As the clinic-front activism that publicly defined abortion politics in the 1980s and early 1990s fell into decline, a well-organized and sophisticated set of cause lawyers and related political actors stepped into the vacuum. In doing so they redefined abortion politics. Both sides developed their legal and political resources over time, but earlier in this conflict abortion-rights activists, through standing national organizations like Planned Parenthood, had greater access to such resources. The same was not true for Antiabortion advocates who faced legal problems stemming from their activism, for example, were represented in an ad hoc fashion. Simply put, the movement did not have ready and reliable access to significant numbers of well-organized, specifically dedicated, full-time lawyers.
Steps were taken during the 1990s and into the early 2000s to consolidate many of the leading Christian lawyers into a superbly organized and potent institutional structure. The effect was not only to provide activists with better legal resources but also to change the dominant form and personnel engaged in antiabortion activism. These new well-established and well-organized activist lawyers have been able to challenge abortion, not in front of clinics but in front of judges. The antiabortion movement correspondingly moved away from a seemingly doomed frontal assault on Roe v. Wade (1973) and the unpopular clinic-front activism of the 1980s and 1990s and adopted an incremental strategy of fighting abortion at lower jurisdictional and administrative levels. As such the politics of abortion have largely shifted to increasingly restricting abortion access as opposed to directly ending it all at once. With few exceptions this process starts in state legislatures situated in the more socially conservative regions of the country, and it continues in courtrooms as clinics and their supporting legal organizations immediately challenge the constitutionality of these laws. The process then starts anew as the actors on each side of the conflict work within the constraints established or reaffirmed by the court rulings.
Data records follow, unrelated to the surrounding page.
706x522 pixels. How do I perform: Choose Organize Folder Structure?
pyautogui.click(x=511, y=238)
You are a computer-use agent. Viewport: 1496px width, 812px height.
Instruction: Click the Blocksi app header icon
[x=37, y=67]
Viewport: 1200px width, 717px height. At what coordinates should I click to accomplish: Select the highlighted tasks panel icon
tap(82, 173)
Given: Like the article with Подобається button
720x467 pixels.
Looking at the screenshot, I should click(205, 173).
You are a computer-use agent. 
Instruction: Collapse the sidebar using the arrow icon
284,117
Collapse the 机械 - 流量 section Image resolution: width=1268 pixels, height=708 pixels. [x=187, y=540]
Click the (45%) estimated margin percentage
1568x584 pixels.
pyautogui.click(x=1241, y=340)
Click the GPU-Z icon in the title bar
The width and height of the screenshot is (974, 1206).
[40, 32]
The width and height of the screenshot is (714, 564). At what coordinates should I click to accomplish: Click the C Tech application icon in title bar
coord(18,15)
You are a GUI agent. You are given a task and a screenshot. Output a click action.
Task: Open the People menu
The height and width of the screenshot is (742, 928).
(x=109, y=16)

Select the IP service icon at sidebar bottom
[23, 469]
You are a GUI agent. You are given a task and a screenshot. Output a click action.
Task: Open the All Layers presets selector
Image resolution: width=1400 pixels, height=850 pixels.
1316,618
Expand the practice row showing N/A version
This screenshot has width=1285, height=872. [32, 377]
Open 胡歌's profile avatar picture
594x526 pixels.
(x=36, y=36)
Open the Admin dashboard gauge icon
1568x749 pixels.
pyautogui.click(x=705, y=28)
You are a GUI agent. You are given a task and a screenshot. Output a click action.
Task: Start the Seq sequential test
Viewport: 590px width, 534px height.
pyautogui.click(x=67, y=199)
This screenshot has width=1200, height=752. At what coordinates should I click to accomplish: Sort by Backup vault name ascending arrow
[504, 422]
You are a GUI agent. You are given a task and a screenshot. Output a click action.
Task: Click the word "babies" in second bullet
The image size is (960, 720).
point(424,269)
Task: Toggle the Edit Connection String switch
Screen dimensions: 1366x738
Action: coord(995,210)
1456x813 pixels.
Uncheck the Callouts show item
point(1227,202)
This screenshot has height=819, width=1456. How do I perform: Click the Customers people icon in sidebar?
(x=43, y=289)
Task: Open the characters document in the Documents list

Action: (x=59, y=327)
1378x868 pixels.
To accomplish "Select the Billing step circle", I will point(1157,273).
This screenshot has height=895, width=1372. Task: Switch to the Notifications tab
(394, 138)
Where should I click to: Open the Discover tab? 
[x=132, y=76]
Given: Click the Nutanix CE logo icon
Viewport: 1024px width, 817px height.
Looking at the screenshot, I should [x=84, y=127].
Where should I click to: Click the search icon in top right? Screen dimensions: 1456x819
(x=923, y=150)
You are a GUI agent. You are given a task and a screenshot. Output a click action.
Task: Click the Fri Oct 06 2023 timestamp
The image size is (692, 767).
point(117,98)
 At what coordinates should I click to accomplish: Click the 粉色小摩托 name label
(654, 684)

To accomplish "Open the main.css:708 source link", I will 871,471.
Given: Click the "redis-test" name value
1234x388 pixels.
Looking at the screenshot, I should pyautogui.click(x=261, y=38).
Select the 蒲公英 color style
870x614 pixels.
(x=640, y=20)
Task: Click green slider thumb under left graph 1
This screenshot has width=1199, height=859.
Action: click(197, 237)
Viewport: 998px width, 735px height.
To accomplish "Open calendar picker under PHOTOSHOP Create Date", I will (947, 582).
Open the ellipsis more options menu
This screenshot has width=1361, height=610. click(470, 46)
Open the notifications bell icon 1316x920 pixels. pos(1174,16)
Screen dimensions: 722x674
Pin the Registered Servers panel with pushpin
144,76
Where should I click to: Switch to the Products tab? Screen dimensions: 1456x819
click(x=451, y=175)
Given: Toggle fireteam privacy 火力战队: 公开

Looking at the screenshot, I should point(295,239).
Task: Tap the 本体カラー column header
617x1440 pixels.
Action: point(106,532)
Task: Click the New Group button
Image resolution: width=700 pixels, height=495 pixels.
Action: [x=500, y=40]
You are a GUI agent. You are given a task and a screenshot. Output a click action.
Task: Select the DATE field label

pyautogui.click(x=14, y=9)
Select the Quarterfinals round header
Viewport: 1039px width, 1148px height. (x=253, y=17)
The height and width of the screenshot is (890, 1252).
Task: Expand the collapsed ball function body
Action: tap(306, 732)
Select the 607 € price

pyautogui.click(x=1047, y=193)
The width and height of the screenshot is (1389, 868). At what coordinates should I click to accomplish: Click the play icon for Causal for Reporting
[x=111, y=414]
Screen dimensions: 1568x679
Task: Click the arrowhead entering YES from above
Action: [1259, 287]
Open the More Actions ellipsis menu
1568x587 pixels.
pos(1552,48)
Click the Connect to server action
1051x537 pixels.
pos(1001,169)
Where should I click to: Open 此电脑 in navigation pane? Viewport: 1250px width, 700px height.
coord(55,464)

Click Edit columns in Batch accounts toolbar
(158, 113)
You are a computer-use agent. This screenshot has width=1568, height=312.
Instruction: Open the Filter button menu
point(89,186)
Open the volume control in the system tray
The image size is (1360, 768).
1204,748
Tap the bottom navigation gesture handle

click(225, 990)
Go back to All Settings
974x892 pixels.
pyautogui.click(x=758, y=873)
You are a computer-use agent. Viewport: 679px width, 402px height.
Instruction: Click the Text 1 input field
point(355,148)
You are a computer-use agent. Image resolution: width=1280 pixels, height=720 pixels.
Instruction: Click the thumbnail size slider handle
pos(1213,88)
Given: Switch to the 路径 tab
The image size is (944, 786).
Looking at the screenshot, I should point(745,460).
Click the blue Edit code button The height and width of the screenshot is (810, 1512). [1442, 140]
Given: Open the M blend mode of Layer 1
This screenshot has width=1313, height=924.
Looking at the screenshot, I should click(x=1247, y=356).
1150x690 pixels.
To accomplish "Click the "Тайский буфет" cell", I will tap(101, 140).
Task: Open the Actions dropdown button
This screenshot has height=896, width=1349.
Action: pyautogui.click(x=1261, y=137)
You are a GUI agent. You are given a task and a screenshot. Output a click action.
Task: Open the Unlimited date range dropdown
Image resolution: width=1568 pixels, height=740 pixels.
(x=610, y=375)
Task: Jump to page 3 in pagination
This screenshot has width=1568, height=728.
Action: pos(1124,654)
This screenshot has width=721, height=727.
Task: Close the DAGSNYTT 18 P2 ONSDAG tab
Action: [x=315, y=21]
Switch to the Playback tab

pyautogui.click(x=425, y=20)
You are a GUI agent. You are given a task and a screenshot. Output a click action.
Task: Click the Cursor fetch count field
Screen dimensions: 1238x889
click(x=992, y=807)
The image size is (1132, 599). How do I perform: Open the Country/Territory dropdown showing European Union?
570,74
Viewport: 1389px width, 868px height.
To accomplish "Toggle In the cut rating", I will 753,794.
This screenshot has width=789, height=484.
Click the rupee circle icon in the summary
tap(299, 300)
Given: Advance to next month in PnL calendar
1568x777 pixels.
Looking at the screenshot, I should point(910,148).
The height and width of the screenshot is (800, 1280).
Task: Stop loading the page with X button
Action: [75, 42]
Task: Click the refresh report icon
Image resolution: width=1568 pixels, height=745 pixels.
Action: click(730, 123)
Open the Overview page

The contemporary form of abortion politics now positions antiabortion activists on the offensive, where they get to experiment with the limits of abortion policy in friendly state forums and dictate the parameters of the conflict. This requires reproductive-rights advocates to respond and play defense in the courts. The former plays a long game, hoping that one day a case will reach and survive challenge in what has predominantly been an increasingly conservative US Supreme Court, potentially changing the abortion policy landscape for the entire country. The latter reacts, fighting a war of attrition, hoping to stave off another attack aimed at making the process of obtaining an abortion more costly and difficult, forcibly closing more clinics, requiring providers to present factually dubious or otherwise contested materials to patients, or stripping the ability to perform another form of abortion. This form of abortion politics, to invoke the activist quoted earlier, is coming to a head with the Supreme Courts hearing of Whole Womans Health v. Hellerstedt (2016).